=== Material supplied ===

******************************

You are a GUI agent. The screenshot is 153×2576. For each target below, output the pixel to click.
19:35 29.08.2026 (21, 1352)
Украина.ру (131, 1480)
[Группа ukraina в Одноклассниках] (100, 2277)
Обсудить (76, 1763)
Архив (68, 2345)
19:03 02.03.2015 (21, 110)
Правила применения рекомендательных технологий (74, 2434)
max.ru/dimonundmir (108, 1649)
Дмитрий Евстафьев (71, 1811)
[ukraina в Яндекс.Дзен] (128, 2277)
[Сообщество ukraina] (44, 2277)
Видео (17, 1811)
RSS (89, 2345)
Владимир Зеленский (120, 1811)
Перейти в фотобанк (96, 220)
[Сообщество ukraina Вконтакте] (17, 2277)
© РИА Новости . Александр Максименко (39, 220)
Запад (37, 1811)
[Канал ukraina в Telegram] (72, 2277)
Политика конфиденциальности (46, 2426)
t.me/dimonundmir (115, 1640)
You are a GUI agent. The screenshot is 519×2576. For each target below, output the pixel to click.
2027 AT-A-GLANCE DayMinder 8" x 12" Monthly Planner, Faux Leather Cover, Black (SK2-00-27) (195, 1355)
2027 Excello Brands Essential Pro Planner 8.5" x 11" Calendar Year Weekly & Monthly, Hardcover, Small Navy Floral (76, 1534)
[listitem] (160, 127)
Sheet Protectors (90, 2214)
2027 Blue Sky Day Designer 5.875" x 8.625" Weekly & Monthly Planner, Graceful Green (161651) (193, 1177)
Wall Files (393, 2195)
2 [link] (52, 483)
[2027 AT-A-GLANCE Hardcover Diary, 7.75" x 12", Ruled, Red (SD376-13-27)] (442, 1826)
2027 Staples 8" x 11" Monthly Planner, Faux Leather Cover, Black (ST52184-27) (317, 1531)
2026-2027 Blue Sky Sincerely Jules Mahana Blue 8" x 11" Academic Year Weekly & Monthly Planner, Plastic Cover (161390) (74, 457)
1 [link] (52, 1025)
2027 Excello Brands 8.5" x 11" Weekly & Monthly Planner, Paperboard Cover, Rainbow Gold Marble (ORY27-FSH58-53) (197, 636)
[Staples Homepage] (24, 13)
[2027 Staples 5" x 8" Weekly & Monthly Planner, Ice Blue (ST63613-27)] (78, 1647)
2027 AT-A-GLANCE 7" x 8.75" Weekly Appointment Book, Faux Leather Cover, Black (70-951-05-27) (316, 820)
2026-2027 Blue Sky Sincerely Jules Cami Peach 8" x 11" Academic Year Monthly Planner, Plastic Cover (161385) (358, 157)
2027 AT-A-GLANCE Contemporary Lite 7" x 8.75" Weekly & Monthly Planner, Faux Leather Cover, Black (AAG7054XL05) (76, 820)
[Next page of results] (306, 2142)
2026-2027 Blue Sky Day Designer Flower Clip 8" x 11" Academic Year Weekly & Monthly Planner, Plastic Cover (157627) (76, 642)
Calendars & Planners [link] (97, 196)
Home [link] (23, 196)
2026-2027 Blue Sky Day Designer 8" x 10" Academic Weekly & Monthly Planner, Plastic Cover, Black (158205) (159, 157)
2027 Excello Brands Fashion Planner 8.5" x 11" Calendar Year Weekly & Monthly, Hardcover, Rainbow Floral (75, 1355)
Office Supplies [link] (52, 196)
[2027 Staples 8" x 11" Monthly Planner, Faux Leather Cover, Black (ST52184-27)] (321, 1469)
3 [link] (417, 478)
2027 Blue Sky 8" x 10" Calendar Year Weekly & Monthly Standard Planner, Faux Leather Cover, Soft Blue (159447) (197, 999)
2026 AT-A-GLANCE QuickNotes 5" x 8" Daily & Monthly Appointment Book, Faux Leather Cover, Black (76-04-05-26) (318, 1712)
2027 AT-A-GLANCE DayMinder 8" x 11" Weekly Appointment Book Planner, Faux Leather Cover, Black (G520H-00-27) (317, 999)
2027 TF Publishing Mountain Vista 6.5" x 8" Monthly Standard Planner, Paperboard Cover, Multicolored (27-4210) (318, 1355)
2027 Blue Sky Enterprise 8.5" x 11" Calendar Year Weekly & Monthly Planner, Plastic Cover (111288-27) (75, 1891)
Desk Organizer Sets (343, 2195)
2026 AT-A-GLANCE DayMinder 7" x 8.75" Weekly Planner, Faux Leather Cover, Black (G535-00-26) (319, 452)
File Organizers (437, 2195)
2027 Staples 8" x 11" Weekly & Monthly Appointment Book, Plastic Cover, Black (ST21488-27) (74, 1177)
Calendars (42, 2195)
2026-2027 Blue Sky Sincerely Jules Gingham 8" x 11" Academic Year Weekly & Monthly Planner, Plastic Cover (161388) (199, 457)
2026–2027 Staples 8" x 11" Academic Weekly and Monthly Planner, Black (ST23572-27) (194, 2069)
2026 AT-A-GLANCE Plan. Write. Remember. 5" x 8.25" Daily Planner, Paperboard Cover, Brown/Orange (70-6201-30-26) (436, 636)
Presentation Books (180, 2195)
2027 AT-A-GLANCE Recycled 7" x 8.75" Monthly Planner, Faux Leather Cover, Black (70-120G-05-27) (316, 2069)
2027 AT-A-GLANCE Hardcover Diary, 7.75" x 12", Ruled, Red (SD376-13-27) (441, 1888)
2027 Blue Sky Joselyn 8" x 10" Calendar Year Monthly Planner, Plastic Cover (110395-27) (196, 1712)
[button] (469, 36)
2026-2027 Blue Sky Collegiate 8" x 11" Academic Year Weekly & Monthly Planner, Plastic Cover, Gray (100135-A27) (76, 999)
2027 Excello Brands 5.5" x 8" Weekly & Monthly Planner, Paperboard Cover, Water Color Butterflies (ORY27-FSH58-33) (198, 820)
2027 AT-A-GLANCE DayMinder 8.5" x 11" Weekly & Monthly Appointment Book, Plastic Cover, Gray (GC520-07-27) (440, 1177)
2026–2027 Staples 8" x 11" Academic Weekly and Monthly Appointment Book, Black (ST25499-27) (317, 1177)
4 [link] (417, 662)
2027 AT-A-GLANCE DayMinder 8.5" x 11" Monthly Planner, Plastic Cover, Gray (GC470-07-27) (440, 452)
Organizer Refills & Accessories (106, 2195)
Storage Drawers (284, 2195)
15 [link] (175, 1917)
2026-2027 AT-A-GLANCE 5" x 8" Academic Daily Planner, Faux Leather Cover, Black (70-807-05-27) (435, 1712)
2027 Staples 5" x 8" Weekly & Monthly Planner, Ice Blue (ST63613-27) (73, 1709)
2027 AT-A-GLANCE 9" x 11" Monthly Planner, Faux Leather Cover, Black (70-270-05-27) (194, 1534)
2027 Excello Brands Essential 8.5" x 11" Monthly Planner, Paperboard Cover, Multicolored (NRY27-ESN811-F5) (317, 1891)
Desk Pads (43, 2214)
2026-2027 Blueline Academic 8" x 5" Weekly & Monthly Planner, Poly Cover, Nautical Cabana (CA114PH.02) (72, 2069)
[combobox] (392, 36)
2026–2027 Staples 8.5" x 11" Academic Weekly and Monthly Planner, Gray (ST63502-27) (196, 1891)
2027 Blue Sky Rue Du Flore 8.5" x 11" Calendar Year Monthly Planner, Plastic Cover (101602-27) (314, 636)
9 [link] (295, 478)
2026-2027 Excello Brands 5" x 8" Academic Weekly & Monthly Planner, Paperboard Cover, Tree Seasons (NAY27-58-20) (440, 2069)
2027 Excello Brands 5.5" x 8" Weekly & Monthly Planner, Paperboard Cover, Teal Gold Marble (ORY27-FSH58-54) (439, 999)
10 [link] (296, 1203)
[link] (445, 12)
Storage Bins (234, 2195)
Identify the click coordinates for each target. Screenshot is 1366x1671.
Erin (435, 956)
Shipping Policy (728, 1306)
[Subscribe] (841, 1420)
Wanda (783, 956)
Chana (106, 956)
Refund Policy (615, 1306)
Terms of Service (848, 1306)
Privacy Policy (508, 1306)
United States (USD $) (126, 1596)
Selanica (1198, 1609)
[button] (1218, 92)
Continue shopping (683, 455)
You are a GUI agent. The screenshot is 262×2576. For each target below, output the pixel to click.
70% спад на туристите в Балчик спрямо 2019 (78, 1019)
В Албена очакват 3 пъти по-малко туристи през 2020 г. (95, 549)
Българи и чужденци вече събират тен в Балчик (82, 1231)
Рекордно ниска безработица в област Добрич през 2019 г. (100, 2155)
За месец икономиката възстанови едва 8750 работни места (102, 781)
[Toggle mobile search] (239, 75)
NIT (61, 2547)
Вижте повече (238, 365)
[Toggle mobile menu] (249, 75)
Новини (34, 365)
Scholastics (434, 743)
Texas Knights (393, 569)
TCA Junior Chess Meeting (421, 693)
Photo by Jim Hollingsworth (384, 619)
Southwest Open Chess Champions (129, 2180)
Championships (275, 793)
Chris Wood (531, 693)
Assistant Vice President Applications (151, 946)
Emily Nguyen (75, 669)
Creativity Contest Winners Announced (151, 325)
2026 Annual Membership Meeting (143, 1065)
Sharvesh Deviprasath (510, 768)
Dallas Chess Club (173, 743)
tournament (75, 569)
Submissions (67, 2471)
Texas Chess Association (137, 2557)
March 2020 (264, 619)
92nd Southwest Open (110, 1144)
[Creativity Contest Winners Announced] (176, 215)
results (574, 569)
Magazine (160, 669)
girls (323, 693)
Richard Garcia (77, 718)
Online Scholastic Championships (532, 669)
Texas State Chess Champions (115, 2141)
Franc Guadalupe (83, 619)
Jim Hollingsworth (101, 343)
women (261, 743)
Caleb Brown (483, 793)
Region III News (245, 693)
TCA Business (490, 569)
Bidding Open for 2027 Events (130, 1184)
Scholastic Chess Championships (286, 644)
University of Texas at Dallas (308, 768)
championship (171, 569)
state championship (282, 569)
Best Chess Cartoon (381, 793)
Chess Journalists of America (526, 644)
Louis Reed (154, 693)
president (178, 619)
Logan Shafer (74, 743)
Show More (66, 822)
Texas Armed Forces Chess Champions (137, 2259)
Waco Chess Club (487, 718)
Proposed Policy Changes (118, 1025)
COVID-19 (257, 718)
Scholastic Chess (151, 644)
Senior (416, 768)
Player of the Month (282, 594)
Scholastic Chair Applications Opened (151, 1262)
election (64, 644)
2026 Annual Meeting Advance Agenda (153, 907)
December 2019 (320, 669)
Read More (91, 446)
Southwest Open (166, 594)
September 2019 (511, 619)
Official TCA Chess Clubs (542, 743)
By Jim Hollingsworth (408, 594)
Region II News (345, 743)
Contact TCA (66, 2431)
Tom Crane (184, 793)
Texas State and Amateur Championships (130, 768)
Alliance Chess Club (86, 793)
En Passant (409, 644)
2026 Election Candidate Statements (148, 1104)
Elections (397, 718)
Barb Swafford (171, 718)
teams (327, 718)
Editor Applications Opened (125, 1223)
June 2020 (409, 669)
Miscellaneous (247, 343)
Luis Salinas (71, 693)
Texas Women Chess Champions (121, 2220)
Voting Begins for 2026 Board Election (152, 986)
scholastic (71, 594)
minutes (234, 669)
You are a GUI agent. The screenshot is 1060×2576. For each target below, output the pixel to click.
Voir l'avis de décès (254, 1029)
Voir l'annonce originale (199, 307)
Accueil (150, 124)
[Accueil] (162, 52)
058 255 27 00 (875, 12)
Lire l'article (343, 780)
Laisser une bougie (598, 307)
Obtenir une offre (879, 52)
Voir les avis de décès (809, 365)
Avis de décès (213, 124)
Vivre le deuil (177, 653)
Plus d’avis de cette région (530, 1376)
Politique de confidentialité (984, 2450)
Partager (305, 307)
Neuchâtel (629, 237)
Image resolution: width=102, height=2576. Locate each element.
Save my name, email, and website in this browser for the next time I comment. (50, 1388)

******************************

=== Work to be completed ===
Say, as a single number and nothing more, how many lines of the entries contain the word "link".

=== Exercise solution ===
11